The War Industries Board which prospered the General Munitions Board evaded some of the more noticeable faults in the old organization. It was composed of seven instead of twenty-odd affiliates, all residents with the exception of one agent each of the defense force. Several loose ends were therefore assembled, and the original Board was much more nearly a dynamic planning board for industry than everything which had leaded it. Yet deemed as an industrial cabinet it still occupied a very inconsistent situation. Its murky authority could be checked in numerous ways.

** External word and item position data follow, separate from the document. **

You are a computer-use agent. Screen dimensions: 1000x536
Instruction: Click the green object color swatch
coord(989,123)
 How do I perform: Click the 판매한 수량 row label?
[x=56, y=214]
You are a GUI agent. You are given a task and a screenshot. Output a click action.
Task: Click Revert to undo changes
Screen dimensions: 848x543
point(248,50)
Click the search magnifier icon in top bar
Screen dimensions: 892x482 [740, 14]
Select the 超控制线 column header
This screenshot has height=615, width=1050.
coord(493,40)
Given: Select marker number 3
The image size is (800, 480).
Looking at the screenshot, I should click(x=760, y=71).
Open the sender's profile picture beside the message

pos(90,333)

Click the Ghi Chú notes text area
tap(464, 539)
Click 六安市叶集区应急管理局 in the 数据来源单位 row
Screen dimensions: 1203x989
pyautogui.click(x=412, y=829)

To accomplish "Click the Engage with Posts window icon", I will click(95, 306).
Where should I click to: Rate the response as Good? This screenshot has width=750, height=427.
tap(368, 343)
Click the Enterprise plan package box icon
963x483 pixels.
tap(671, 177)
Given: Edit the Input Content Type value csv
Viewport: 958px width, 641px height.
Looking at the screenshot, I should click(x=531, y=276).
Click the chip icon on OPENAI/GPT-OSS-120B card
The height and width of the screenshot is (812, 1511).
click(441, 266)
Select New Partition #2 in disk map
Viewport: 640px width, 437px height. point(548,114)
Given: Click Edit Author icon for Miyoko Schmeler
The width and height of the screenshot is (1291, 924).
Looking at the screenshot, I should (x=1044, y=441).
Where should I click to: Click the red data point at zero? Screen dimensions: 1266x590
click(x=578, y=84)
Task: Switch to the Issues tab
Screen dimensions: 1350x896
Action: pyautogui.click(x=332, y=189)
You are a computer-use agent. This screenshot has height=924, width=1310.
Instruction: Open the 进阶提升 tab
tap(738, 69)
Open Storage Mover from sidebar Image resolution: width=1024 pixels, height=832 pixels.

As a secondary body of the Council of National Defense it very certainly required power to take the inventiveness in industrial strategy. It was even now a clearinghouse instead of a directorate. Again, considered from the standpoint of effectual administration, such ability as it possessed, whether handed over by members of the cabinet or supposed through the standing of its position, was conferred in the Board as one rather than in the chairman, simply as in the condition of the General Munitions Board, with a resultant failure in motivating force.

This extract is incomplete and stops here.